**TASK PROMPT:**
Find the line with "Task: Click the Your". Repeat it and each line after it, exactly, down to the end of the records below.

Saved entries
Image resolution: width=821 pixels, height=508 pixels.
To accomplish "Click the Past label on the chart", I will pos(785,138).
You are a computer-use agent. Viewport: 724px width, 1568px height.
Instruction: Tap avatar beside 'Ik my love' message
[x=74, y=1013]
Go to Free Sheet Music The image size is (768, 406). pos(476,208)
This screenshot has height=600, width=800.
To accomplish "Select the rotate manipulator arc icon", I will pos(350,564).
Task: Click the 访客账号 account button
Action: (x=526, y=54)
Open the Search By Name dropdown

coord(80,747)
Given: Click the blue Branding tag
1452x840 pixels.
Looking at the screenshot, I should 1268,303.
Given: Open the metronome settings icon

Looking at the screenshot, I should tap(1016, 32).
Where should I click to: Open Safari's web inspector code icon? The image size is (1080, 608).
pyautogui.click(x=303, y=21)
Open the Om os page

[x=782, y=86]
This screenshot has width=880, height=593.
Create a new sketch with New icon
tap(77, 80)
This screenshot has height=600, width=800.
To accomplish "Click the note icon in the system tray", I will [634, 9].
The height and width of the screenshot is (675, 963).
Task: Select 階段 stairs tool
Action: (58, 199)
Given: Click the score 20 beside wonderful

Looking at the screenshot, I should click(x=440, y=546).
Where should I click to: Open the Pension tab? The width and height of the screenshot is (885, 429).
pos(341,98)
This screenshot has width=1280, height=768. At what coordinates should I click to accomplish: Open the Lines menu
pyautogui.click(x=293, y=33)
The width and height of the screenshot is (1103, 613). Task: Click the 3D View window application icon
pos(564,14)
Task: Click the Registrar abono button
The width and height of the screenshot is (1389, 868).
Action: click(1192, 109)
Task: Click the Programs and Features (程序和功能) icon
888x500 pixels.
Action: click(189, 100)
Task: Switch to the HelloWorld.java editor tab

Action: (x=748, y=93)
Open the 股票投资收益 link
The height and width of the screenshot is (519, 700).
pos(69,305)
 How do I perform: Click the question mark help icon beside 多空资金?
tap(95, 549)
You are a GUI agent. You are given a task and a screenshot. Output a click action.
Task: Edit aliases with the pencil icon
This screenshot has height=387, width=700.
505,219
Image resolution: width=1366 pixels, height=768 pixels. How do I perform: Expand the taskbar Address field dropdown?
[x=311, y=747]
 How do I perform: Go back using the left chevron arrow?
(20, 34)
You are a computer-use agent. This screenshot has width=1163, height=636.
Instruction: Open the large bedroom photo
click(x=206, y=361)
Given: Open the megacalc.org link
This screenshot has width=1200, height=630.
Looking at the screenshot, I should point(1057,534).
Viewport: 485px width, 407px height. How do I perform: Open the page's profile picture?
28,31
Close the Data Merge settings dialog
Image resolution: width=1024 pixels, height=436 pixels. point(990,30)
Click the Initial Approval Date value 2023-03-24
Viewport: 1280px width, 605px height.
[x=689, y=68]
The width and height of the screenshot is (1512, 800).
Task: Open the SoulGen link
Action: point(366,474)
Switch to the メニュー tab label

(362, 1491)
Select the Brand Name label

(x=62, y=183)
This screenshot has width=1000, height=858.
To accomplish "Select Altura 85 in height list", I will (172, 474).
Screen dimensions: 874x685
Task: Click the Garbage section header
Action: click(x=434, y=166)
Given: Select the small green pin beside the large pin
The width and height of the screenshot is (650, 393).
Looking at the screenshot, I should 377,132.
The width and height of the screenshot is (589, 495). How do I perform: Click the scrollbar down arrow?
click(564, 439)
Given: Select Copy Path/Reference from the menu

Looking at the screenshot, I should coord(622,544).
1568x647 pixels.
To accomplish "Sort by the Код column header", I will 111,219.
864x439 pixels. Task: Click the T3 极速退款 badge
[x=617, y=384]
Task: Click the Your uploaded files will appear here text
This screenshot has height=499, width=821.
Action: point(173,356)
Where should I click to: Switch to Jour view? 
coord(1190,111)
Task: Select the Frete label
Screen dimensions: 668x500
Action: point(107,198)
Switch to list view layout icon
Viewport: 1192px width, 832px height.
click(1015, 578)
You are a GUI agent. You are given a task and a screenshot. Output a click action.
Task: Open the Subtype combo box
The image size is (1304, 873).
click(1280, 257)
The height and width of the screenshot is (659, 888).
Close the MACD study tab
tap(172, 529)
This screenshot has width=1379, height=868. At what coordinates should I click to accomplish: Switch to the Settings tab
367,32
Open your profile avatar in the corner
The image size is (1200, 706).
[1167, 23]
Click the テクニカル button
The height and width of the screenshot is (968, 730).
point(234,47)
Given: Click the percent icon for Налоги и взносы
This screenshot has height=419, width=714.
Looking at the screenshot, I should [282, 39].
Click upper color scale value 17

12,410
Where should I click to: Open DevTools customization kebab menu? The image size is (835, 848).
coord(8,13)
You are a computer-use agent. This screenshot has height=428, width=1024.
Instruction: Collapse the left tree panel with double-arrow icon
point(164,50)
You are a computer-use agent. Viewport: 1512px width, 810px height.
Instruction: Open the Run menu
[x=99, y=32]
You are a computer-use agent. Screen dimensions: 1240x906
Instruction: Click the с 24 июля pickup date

**ANSWER FOR THIS EXERCISE:**
Task: Click the Your uploaded files will appear here text
This screenshot has height=499, width=821.
Action: point(173,356)
Where should I click to: Switch to Jour view? 
coord(1190,111)
Task: Select the Frete label
Screen dimensions: 668x500
Action: point(107,198)
Switch to list view layout icon
Viewport: 1192px width, 832px height.
click(1015, 578)
You are a GUI agent. You are given a task and a screenshot. Output a click action.
Task: Open the Subtype combo box
The image size is (1304, 873).
click(1280, 257)
The height and width of the screenshot is (659, 888).
Close the MACD study tab
tap(172, 529)
This screenshot has width=1379, height=868. At what coordinates should I click to accomplish: Switch to the Settings tab
367,32
Open your profile avatar in the corner
The image size is (1200, 706).
[1167, 23]
Click the テクニカル button
The height and width of the screenshot is (968, 730).
point(234,47)
Given: Click the percent icon for Налоги и взносы
This screenshot has height=419, width=714.
Looking at the screenshot, I should [282, 39].
Click upper color scale value 17

12,410
Where should I click to: Open DevTools customization kebab menu? The image size is (835, 848).
coord(8,13)
You are a computer-use agent. This screenshot has height=428, width=1024.
Instruction: Collapse the left tree panel with double-arrow icon
point(164,50)
You are a computer-use agent. Viewport: 1512px width, 810px height.
Instruction: Open the Run menu
[x=99, y=32]
You are a computer-use agent. Screen dimensions: 1240x906
Instruction: Click the с 24 июля pickup date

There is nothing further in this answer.